■ WHAT NEEDS TO BE DONE: Quote the lines that begin with the one containing "Identify the location of window-title: System" and end after the one containing "The height and width of the screenshot is (660, 383).", word for word.

■ DATASET RECORDS:
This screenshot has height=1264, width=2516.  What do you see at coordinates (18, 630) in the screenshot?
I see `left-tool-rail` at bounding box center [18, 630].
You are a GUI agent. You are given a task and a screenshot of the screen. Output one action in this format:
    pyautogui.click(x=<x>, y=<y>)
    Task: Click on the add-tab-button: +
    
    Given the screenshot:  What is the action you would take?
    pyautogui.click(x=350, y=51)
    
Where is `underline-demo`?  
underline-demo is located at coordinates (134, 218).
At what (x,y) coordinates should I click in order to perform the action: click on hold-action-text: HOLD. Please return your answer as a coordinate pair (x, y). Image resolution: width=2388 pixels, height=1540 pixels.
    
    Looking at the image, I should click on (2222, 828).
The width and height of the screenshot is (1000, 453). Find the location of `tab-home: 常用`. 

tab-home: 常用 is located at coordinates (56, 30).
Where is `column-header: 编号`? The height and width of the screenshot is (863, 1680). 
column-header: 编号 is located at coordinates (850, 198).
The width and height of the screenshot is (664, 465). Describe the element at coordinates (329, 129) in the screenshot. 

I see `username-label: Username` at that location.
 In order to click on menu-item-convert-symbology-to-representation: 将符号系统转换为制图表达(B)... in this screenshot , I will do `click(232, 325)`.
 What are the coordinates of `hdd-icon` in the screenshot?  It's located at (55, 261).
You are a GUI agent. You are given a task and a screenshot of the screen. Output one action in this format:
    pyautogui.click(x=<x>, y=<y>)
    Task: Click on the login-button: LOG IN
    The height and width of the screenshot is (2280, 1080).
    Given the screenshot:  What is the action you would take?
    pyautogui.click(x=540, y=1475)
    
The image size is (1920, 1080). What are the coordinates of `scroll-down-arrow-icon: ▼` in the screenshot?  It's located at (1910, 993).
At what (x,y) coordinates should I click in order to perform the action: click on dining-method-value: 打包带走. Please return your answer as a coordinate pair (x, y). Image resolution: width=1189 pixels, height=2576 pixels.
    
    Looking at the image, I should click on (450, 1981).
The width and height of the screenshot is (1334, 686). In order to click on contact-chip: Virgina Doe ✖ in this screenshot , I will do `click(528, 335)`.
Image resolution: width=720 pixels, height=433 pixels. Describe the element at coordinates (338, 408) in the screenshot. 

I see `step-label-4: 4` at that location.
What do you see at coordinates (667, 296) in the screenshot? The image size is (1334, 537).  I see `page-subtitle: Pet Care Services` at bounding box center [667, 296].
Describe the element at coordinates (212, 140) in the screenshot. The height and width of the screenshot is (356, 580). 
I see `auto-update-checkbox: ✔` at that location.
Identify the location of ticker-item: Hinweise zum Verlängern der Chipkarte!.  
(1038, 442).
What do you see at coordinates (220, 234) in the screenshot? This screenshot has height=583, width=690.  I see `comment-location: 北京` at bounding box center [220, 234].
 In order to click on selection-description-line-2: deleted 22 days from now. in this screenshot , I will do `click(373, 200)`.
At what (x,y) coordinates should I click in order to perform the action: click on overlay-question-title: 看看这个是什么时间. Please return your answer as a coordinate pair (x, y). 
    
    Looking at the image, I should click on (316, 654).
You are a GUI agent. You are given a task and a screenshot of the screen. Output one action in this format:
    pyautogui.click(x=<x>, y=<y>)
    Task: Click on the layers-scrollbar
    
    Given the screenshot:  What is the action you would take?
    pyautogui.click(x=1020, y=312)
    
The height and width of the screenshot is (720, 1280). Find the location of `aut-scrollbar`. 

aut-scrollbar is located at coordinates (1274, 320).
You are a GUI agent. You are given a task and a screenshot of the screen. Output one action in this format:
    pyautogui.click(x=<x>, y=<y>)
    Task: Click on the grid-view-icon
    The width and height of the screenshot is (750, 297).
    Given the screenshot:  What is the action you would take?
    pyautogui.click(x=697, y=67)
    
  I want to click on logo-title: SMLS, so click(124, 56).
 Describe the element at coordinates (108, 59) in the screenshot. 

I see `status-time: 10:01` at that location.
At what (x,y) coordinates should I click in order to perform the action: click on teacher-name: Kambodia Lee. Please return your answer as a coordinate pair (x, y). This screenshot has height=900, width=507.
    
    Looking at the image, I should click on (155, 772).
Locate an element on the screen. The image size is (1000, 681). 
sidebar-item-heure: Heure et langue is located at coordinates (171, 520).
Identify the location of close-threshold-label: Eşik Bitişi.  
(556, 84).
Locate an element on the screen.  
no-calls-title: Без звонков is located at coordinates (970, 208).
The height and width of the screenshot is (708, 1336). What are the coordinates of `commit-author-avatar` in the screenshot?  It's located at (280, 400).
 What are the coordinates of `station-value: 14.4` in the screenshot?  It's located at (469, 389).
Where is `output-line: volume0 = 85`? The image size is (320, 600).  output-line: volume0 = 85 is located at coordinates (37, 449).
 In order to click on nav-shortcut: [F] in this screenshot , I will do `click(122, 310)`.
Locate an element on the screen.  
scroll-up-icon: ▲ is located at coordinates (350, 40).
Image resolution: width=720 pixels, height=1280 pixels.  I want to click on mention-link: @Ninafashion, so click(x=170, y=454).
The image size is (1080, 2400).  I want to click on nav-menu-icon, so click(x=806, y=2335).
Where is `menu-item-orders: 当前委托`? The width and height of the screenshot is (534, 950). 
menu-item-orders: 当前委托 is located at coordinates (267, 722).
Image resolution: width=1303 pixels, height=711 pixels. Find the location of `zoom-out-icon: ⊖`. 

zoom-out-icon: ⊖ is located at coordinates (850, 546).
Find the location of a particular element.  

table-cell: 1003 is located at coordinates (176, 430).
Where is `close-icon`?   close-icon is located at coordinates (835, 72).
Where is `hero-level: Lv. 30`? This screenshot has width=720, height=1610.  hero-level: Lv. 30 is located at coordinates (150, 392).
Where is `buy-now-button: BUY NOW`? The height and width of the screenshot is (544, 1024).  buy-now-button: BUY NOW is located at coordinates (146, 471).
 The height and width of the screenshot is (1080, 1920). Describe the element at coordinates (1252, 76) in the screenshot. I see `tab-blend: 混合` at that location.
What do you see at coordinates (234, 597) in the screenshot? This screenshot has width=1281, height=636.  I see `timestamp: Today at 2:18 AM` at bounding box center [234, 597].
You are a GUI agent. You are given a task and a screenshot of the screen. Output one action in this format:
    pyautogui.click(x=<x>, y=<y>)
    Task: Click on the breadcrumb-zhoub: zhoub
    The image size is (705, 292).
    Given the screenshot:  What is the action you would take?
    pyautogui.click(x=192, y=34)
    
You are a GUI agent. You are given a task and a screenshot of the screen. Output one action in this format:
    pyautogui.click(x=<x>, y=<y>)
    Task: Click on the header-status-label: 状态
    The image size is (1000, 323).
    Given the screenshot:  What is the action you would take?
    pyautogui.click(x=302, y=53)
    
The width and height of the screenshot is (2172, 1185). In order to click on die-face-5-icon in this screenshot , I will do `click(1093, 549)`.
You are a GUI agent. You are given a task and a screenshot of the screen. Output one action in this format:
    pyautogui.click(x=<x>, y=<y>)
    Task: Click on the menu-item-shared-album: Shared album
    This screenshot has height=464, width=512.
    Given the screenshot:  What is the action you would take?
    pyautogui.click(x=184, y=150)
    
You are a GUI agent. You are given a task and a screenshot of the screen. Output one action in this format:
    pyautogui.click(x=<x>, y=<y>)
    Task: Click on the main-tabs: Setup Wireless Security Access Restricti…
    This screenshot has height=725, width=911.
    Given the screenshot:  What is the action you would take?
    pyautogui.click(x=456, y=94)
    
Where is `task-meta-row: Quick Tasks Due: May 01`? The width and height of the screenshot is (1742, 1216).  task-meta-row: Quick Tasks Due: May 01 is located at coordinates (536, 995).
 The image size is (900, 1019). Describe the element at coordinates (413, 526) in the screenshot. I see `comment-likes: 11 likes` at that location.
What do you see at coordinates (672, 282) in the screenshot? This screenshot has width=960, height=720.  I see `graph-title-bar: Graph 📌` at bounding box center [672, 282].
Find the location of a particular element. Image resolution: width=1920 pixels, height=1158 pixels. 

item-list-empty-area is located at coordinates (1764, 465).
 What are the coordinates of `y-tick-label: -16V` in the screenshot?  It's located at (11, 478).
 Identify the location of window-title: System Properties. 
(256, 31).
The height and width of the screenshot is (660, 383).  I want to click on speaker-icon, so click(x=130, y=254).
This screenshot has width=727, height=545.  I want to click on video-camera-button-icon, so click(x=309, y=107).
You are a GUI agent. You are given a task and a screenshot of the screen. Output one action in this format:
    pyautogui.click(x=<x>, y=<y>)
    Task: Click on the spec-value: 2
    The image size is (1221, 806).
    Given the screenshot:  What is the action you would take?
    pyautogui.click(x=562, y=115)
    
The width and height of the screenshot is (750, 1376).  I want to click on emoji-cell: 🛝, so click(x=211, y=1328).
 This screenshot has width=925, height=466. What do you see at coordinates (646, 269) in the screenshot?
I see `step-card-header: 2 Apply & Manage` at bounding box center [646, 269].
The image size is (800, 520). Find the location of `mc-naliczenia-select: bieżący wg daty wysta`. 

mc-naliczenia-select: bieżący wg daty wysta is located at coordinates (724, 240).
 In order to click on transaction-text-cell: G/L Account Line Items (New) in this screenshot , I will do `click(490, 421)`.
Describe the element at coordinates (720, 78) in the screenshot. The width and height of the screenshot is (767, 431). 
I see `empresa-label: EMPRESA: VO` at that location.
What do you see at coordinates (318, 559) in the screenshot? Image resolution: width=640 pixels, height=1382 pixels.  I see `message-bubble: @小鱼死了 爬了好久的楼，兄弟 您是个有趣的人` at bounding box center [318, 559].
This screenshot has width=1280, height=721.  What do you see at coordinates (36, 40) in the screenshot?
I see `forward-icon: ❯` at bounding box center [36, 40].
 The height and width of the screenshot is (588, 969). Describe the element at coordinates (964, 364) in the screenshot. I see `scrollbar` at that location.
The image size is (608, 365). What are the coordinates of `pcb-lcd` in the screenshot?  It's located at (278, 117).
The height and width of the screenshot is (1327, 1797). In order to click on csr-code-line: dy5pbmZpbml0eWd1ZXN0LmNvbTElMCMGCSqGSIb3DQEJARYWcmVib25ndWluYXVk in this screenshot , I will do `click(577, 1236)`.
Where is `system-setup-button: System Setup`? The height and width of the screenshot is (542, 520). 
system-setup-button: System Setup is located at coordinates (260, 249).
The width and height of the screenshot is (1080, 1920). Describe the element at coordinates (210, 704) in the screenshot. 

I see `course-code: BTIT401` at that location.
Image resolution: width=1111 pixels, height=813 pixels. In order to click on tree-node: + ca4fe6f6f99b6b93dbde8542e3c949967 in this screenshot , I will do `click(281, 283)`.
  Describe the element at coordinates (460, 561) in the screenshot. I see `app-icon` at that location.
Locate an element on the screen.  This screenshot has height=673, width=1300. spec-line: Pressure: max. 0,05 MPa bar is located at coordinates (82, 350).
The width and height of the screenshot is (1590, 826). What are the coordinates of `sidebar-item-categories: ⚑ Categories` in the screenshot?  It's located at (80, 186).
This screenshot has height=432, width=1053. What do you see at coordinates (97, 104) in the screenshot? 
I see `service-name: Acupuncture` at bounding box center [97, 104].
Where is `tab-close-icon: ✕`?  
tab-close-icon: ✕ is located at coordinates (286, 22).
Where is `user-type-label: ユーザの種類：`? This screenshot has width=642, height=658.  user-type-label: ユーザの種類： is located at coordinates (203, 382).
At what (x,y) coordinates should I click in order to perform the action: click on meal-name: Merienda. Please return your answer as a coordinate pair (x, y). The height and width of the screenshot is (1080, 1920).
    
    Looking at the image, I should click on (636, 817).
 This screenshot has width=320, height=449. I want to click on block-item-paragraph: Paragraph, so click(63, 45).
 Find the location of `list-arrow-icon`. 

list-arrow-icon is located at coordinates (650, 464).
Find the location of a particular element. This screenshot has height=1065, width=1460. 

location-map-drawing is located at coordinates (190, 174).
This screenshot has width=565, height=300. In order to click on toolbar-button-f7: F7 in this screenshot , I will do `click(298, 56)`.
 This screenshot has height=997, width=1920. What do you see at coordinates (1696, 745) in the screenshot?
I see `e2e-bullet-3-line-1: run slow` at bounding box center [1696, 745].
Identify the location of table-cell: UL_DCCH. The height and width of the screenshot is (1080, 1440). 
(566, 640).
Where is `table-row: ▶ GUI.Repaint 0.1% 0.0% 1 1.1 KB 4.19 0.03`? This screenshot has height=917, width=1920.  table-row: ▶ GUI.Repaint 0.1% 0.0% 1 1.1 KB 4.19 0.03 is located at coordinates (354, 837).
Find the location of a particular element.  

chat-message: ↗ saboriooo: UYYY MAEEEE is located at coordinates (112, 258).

■ WRITTEN RESPONSE:
 Identify the location of window-title: System Properties. 
(256, 31).
The height and width of the screenshot is (660, 383).  I want to click on speaker-icon, so click(x=130, y=254).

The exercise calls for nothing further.